▸ Testo fornito:
· · ·

«È vitale prendere coscienza del passaggio epocale in cui ci troviamo. È fondamentale soprattutto che lo facciano rapidamente istituzioni e imprenditori. L'Italia fa comunque parte dei sette Paesi più industrializzati del pianeta e perciò deve, per la salvaguardia del nostro tessuto imprenditoriale, favorire l'aggregazione di imprese, nelle forme più diverse, sempre a difesa del talento».

La transizione da un modello di economia chiusa all'Open innovation, di cui l'attuale crisi sanitaria per la pandemia di Covid ha drammaticamente evidenziato la necessità, è al centro del nuovo libro del saggista, scrittore ed editorialista Leonardo Valle, Open innovation. Oltre la crisi: una casa comune per la nuova economia( Lab DFG), già autore, per la stessa casa editrice, di Advanced advisory. Da Adriano Olivetti ad Alain Deneault, dal progresso intelligente alla lotta contro la mediocrazia. La forza delle nuove competenze.

Valle, la crisi innescata dalla pandemia di Covid- 19 potrebbe rappresentare l'opportunità per un cambiamento radicale, per ripensare le modalità di innovazione?

La crisi da Covid- 19 deve diventare l’opportunità per ripensare le modalità di innovazione e gli strumenti ce li abbiamo già a portata di mano. Come dico in Open Innovation, dobbiamo solo trovare la voglia di utilizzarli in modo diverso rispetto al passato. È fondamentale, perché ciò accada, che i saperi vengano condivisi, che si creino network che mettano in contatto professionisti del mondo del lavoro e delle università. L’epoca dei brevetti e dei segreti industriali frutto del lavoro di singole imprese è finita, la parola d’ordine deve essere “condivisione”: di saperi, di strategie, di forza lavoro, di risultati raggiunti sommando le competenze di aziende diverse. Dobbiamo guardare verso un obiettivo ambizioso, la crescita di ecosistemi, oltre che della singola azienda, ed evitare soprattutto la cannibalizzazione delle nostre aziende da parte di gruppi stranieri, come purtroppo accade con sempre maggiore frequenza.

· · ·

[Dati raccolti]
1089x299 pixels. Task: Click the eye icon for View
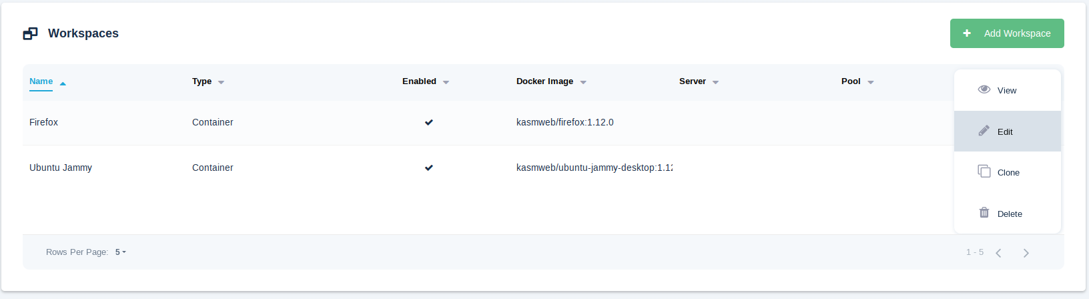pos(984,89)
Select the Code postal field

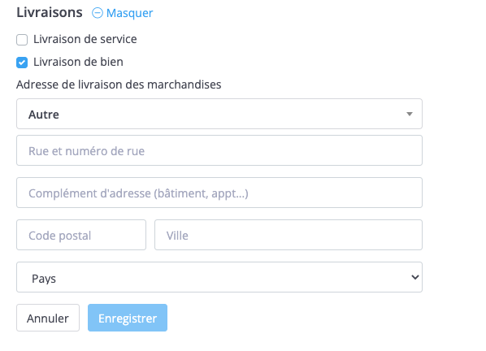(x=81, y=235)
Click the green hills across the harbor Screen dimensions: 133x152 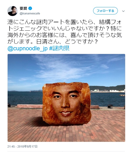(x=107, y=88)
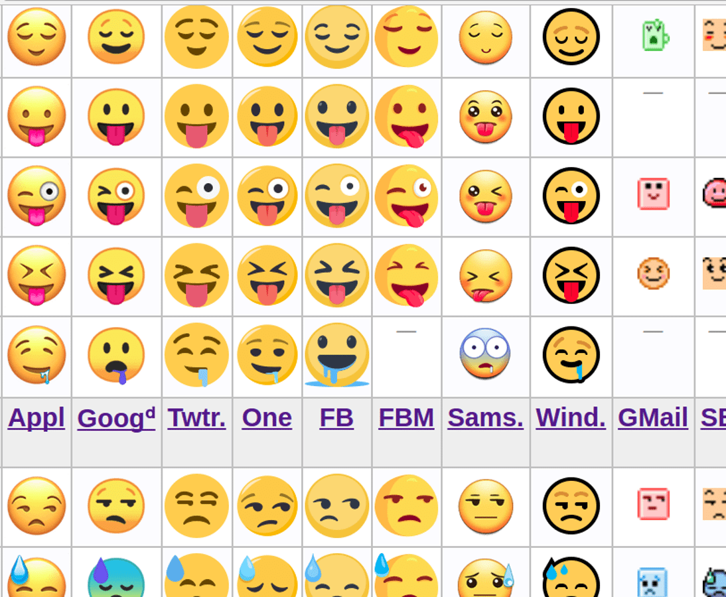Viewport: 726px width, 597px height.
Task: Open the Goog column header link
Action: pos(116,418)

· · ·

▸ Quesito A:
Trascrivi dal testo sull'open innovation il passo che va da "La transizione da" a "delle nuove competenze.".
▸ Quesito B:
Secondo il testo sull'open innovation, quale deve essere la parola d'ordine ora che l'epoca dei brevetti e dei segreti industriali è finita?
▸ Quesito C:
Riprendi il testo sull'open innovation e proseguilo dopo la sua ultima frase.
Le voci provengono da una fonte diversa dal testo sull'open innovation.

▸ Risposta A:
La transizione da un modello di economia chiusa all'Open innovation, di cui l'attuale crisi sanitaria per la pandemia di Covid ha drammaticamente evidenziato la necessità, è al centro del nuovo libro del saggista, scrittore ed editorialista Leonardo Valle, Open innovation. Oltre la crisi: una casa comune per la nuova economia( Lab DFG), già autore, per la stessa casa editrice, di Advanced advisory. Da Adriano Olivetti ad Alain Deneault, dal progresso intelligente alla lotta contro la mediocrazia. La forza delle nuove competenze.

▸ Risposta B:
La parola d'ordine deve essere "condivisione".

▸ Risposta C:
Cosa si intende per Open innovation e quali sono le principali realtà e figure professionali che ne sono coinvolte?

Le imprese, implementando la Open innovation, acquisiscono velocemente tecnologie dall’esterno piuttosto che svilupparle internamente a costi altissimi. In tal modo, lo sbocco verso nuovi mercati diventa possibile indipendentemente dalla dimensione dell’azienda. Assume valore pari a zero, in questo contesto, se un progetto di ricerca nasca all’interno dell’azienda per poi essere sviluppato all’esterno o se, invece, abbia origine al di fuori del contesto aziendale per poi essere inglobato nel core business di riferimento.

Quello degli Open Innovation è un processo ancora in corso: si tratta in sintesi di una filosofia nuova che introduce come approccio strategico e culturale il concetto di “apertura”, che comprende sia idee e risorse interne che soluzioni, strumenti e competenze tecnologiche che arrivano dall’esterno. Start up e Pmi, soprattutto in Italia dove queste ultime sono più diffuse, devono necessariamente avvalersi di queste nuove possibilità: il talento sarà alla base dello sviluppo delle realtà più moderne – che sono poi quelle digitali – che potranno così farsi conoscere a livello globale.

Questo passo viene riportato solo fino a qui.